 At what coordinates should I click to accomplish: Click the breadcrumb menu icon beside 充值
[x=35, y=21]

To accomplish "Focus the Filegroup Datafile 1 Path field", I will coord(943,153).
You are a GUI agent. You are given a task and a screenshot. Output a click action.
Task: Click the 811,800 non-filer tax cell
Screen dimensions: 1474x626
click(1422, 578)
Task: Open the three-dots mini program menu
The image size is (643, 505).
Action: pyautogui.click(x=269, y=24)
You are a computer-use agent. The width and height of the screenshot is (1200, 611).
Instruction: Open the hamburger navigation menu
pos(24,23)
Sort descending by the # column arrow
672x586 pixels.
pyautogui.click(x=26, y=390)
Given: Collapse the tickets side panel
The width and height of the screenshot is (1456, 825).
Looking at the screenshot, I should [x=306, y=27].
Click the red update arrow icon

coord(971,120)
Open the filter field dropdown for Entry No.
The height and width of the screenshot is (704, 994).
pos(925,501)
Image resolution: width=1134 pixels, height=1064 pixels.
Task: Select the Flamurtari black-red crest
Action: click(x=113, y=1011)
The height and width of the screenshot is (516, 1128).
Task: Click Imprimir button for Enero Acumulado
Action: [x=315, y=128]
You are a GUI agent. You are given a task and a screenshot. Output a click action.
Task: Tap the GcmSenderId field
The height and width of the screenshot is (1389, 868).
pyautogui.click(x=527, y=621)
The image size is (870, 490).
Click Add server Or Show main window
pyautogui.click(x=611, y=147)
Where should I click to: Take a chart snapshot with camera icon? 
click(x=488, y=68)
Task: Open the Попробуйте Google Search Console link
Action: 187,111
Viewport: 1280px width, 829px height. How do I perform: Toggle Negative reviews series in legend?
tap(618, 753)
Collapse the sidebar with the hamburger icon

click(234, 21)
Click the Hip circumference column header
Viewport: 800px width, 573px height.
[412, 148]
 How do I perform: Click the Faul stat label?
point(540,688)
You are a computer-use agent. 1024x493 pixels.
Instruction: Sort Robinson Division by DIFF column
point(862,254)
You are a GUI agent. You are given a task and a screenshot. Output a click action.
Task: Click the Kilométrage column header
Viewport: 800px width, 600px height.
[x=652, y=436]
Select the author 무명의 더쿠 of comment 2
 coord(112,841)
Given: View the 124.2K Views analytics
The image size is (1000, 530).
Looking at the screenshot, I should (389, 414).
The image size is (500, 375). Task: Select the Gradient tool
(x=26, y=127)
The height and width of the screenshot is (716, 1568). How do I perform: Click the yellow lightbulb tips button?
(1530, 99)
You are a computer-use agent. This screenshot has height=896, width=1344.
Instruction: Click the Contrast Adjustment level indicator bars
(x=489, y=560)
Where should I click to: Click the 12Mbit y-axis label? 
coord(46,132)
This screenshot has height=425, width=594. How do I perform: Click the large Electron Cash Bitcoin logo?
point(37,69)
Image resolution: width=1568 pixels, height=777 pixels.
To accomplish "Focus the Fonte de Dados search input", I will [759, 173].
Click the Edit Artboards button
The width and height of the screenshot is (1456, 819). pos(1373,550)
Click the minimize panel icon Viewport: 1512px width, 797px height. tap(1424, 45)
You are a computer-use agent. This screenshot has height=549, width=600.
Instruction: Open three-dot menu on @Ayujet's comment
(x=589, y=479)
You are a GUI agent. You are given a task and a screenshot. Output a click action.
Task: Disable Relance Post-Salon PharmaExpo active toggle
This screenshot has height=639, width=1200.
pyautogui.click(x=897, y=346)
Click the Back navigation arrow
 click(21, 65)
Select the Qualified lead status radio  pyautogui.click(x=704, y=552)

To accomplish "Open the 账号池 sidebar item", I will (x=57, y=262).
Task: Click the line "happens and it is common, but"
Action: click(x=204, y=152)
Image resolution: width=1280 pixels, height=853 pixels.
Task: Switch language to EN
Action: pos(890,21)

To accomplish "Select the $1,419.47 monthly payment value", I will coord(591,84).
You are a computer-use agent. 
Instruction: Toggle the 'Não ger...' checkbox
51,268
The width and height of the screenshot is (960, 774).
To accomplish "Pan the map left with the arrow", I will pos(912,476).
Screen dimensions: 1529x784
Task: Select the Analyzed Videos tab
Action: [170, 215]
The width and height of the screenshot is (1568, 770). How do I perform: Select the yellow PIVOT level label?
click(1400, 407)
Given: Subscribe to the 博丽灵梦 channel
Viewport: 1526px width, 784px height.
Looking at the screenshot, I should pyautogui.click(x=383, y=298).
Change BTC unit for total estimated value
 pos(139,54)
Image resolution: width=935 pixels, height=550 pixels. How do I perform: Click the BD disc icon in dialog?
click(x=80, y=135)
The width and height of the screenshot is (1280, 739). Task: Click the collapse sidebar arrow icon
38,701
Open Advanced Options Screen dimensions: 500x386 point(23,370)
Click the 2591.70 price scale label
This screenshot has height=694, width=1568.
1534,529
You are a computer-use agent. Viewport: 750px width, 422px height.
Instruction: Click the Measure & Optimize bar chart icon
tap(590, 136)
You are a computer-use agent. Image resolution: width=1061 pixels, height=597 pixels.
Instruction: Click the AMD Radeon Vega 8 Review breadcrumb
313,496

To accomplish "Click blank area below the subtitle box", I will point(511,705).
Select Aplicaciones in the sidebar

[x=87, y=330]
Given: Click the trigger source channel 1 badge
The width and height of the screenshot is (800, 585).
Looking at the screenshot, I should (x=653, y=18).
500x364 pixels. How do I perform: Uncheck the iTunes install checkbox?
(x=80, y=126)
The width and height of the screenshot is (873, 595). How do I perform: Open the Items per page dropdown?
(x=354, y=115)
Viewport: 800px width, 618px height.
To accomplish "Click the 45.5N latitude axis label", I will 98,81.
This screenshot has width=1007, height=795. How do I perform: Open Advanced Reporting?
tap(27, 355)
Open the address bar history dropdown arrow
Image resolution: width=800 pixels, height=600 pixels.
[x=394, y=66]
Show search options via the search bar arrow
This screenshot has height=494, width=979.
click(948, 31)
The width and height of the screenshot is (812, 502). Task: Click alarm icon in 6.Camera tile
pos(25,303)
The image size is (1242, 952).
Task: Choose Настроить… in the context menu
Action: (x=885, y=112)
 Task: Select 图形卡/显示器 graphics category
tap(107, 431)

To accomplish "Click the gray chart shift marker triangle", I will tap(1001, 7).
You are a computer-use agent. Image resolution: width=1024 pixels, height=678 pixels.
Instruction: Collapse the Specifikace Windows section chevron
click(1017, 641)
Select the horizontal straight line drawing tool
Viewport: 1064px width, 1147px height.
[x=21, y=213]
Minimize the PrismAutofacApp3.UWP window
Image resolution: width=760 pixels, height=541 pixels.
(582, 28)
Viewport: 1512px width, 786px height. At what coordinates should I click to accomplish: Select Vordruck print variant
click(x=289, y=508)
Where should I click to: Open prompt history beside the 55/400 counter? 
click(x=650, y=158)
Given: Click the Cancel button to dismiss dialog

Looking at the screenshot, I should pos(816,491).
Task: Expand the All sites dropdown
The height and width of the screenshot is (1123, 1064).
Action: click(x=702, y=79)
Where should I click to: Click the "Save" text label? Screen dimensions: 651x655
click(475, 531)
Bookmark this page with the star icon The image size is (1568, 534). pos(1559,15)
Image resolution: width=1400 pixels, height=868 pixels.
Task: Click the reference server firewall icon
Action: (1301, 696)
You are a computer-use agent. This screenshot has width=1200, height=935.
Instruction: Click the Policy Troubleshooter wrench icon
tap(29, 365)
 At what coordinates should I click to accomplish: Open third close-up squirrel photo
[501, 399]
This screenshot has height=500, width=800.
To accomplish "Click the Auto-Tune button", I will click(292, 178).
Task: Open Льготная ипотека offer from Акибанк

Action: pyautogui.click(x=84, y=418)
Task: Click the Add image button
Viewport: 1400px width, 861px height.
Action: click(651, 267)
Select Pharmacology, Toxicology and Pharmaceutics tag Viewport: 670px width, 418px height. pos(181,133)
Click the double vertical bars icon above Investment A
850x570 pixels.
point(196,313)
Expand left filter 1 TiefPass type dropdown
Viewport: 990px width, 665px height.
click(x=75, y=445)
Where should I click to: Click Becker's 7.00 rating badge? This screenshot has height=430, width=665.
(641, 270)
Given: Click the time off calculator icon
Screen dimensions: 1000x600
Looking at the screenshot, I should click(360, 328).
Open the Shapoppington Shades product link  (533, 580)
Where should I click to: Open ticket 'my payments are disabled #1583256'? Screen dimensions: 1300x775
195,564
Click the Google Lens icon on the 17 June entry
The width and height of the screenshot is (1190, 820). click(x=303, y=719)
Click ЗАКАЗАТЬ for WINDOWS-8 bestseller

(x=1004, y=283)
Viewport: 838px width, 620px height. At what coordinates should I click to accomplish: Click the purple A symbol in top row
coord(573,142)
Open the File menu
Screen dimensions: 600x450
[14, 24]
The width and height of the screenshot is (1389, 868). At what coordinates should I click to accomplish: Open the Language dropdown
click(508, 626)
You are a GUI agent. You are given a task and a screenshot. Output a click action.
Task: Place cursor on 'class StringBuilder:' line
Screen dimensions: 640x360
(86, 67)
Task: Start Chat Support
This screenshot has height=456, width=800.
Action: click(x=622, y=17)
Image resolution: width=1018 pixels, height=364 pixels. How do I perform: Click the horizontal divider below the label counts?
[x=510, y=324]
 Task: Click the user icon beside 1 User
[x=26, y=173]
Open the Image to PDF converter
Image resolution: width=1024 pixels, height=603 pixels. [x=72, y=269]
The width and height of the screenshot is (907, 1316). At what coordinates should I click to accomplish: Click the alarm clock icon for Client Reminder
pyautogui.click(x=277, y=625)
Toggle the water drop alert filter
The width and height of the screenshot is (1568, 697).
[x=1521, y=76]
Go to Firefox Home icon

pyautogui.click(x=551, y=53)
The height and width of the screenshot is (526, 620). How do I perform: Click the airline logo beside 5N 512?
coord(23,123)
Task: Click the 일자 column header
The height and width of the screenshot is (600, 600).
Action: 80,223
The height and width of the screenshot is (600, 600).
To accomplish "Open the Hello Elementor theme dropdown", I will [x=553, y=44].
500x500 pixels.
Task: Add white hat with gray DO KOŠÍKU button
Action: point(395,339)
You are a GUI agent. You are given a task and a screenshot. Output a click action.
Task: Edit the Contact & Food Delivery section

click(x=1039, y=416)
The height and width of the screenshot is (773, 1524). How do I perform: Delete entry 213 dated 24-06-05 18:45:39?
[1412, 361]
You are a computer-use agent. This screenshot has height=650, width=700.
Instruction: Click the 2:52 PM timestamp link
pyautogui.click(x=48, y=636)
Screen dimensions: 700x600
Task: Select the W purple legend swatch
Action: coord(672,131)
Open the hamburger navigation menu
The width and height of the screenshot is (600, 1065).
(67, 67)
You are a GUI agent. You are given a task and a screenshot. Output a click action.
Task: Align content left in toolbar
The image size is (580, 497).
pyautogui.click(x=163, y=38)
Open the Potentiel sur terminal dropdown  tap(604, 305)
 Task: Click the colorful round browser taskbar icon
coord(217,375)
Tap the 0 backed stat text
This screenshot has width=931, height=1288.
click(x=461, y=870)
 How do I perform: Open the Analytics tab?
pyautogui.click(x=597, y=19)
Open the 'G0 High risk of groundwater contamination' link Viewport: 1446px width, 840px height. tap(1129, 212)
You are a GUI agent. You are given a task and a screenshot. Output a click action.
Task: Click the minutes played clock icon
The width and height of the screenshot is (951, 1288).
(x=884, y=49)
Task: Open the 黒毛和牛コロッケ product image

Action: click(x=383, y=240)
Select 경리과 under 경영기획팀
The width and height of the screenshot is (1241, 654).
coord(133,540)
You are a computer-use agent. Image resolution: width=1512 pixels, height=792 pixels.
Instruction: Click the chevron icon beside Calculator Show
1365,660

###

**PROBLEM REQUIREMENTS**
Go through the listing above and write out exactly the lines starting with the one holding "Viewport: 800px width, 573px height." and running through the one holding "has height=549, width=600.", ends included, and no others.

**REPLY TO THE TASK**
Viewport: 800px width, 573px height.
[412, 148]
 How do I perform: Click the Faul stat label?
point(540,688)
You are a computer-use agent. 1024x493 pixels.
Instruction: Sort Robinson Division by DIFF column
point(862,254)
You are a GUI agent. You are given a task and a screenshot. Output a click action.
Task: Click the Kilométrage column header
Viewport: 800px width, 600px height.
[x=652, y=436]
Select the author 무명의 더쿠 of comment 2
 coord(112,841)
Given: View the 124.2K Views analytics
The image size is (1000, 530).
Looking at the screenshot, I should (389, 414).
The image size is (500, 375). Task: Select the Gradient tool
(x=26, y=127)
The height and width of the screenshot is (716, 1568). How do I perform: Click the yellow lightbulb tips button?
(1530, 99)
You are a computer-use agent. This screenshot has height=896, width=1344.
Instruction: Click the Contrast Adjustment level indicator bars
(x=489, y=560)
Where should I click to: Click the 12Mbit y-axis label? 
coord(46,132)
This screenshot has height=425, width=594. How do I perform: Click the large Electron Cash Bitcoin logo?
point(37,69)
Image resolution: width=1568 pixels, height=777 pixels.
To accomplish "Focus the Fonte de Dados search input", I will [759, 173].
Click the Edit Artboards button
The width and height of the screenshot is (1456, 819). pos(1373,550)
Click the minimize panel icon Viewport: 1512px width, 797px height. tap(1424, 45)
You are a computer-use agent. This screenshot has height=549, width=600.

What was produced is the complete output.